Can you rewrite every line of the entries, starting at the one containing "S'inscrire (214, 1939)" and ending with the last entry, offsetting each coordinate number by 108?

● Supplied material:
--- Start ---

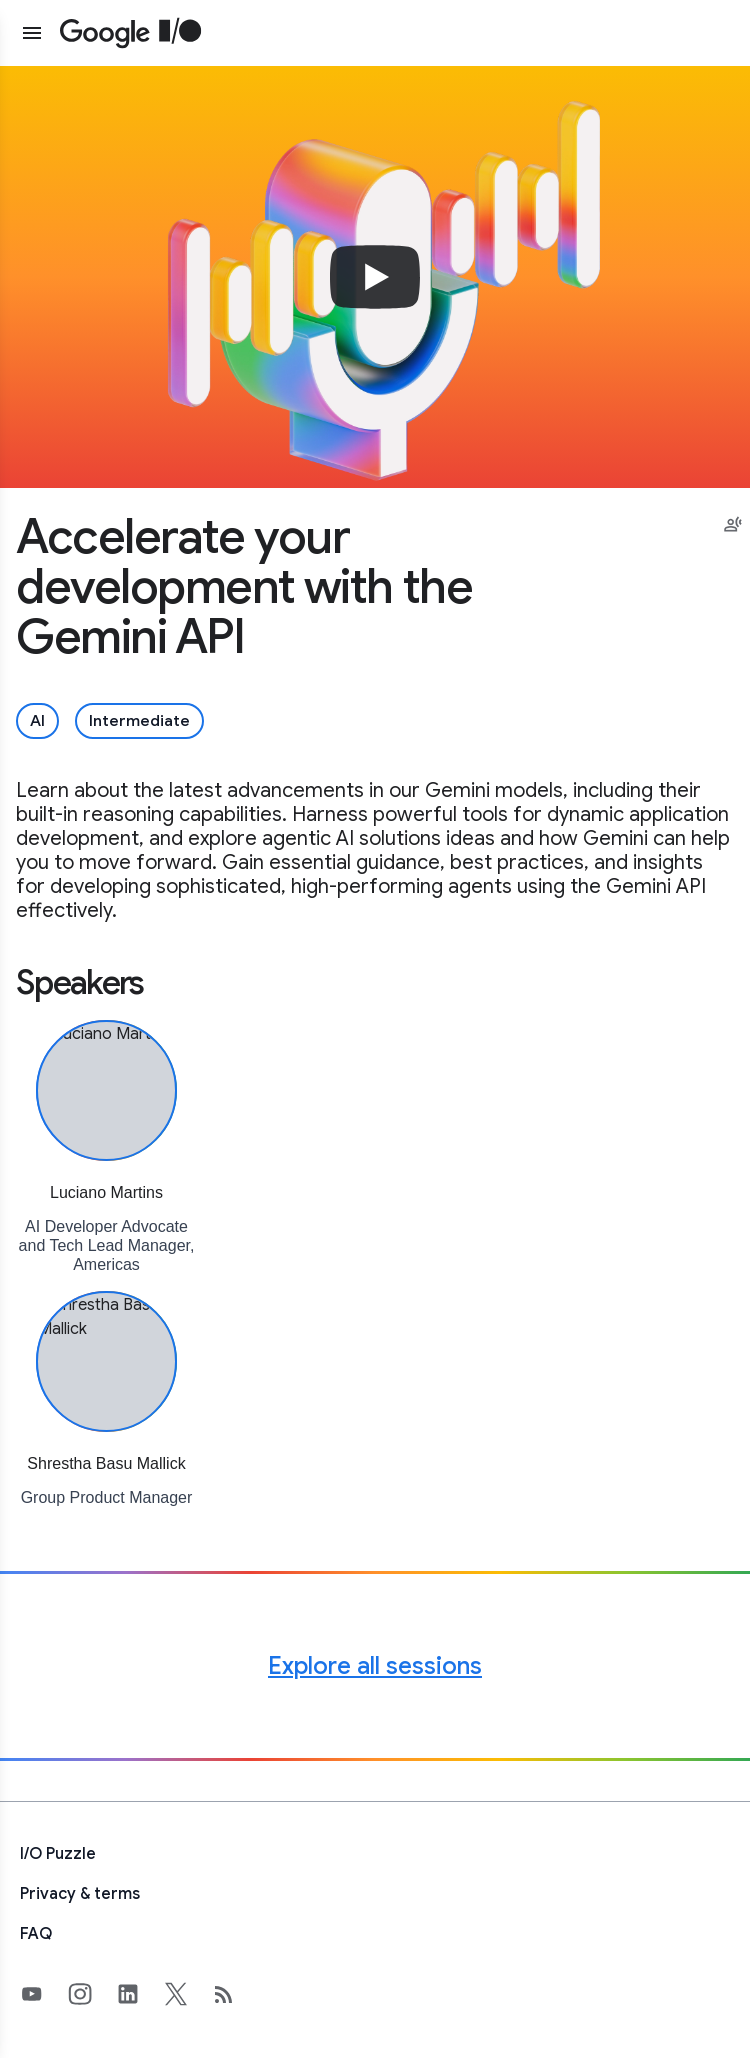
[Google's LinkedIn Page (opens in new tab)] (140, 1994)
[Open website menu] (32, 33)
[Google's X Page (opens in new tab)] (188, 1994)
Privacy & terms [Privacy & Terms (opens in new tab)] (80, 1894)
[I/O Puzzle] (375, 1854)
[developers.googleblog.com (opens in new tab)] (236, 1994)
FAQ (36, 1934)
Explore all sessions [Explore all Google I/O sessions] (375, 1666)
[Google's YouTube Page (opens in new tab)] (44, 1994)
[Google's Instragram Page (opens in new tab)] (92, 1994)
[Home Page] (131, 33)
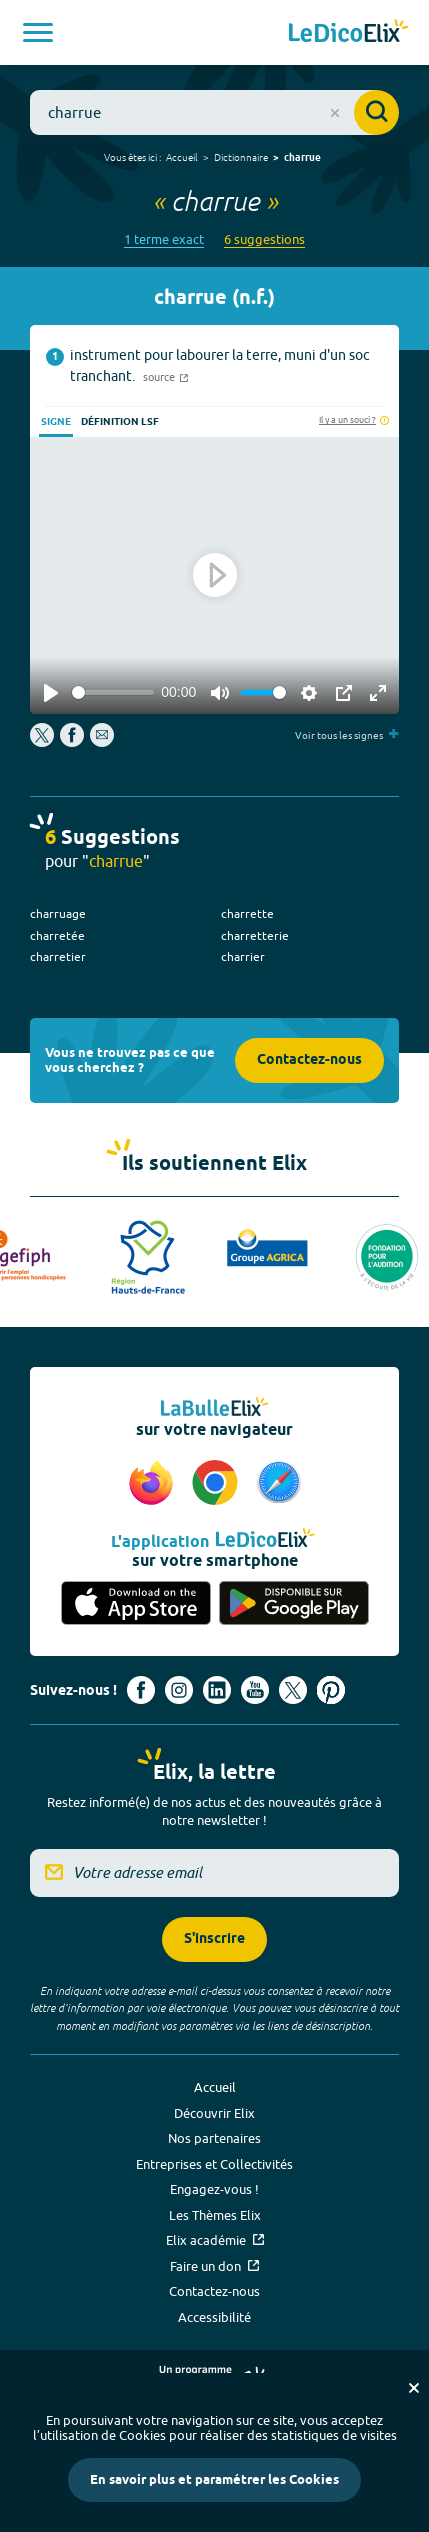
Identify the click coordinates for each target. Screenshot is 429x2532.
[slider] (113, 692)
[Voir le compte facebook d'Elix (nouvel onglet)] (141, 1690)
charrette (247, 913)
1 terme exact (164, 239)
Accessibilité (214, 2317)
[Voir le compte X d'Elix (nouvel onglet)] (293, 1690)
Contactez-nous (309, 1060)
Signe (56, 422)
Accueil (182, 157)
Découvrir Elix (214, 2113)
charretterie (255, 935)
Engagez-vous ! (214, 2189)
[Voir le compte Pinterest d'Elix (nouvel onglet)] (331, 1690)
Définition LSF (120, 422)
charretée (57, 935)
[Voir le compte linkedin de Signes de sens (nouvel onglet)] (217, 1690)
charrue (302, 158)
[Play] (51, 693)
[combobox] (214, 112)
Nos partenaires (214, 2138)
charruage (58, 913)
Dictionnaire (241, 157)
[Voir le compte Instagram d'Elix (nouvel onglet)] (179, 1690)
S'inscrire (214, 1939)
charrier (243, 956)
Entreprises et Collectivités (214, 2164)
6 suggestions (264, 239)
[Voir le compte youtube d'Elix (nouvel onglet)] (255, 1690)
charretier (58, 956)
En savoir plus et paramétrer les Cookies (214, 2480)
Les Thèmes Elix (215, 2215)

--- End ---

● Answer to the exercise:
S'inscrire (322, 2047)
charrier (351, 1064)
Entreprises et Collectivités (322, 2272)
6 suggestions (372, 347)
[Voir le compte youtube d'Elix (nouvel onglet)] (363, 1798)
charretier (166, 1064)
En savoir plus et paramétrer les Cookies (322, 2588)
Les Thèmes Elix (323, 2323)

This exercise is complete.